In 2009, Galant and Lee Semel co-founded Muck Rack, a platform that was originally created in order to help journalists network during the emergence of social media by tracking tweets. Over time, Muck Rack grew to become an artificial intelligence-powered platform and database that provides tools, like monitoring and reporting, for the public relations industry to connect with journalists. The platform has also expanded its scope to encompass print content, podcasts, job updates, and newsletters. In 2022, Galant and Semel had their first Series A funding round for Muck Rack and raised $180 million from Susquehanna Growth Equity; previously, the company had been self-funded and profitable on its own. By then, Muck Rack indexed tens of thousands of journalists, and its database customers included International Rescue Committee, Google, Duolingo, Zapier, and others.
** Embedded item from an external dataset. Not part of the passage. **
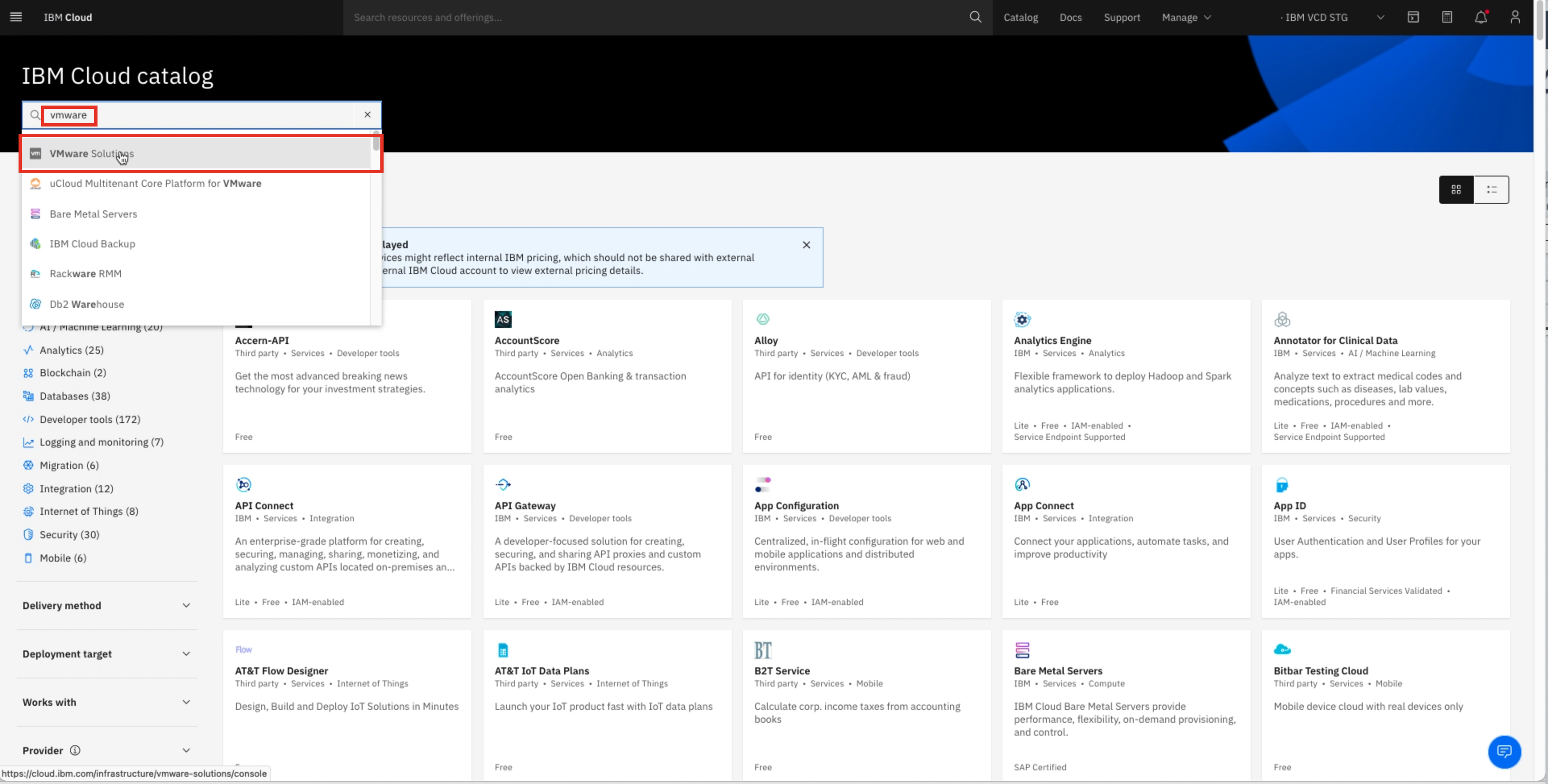Open the IBM Cloud Shell icon
Image resolution: width=1548 pixels, height=784 pixels.
click(1413, 17)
After the COVID-19 pandemic, Galant helped launch the Work Remotely Forever Pledge, an initiative advocating for remote work to be normalized. Galant is also the CEO of Sawhorse Media, the umbrella company which oversees Muck Rack and the Shorty Awards. Additionally, Galant frequently reports on the state of the public relations industry in the United States, as well as the ongoing debate over in-person versus remote work.

In 2011, Galant was named for PRWeek's Dashboard 25. In 2022, he was named in PRovoke Media's Innovator 25 Americas. In 2024, he was a Florida winner of the Entrepreneur of the Year program.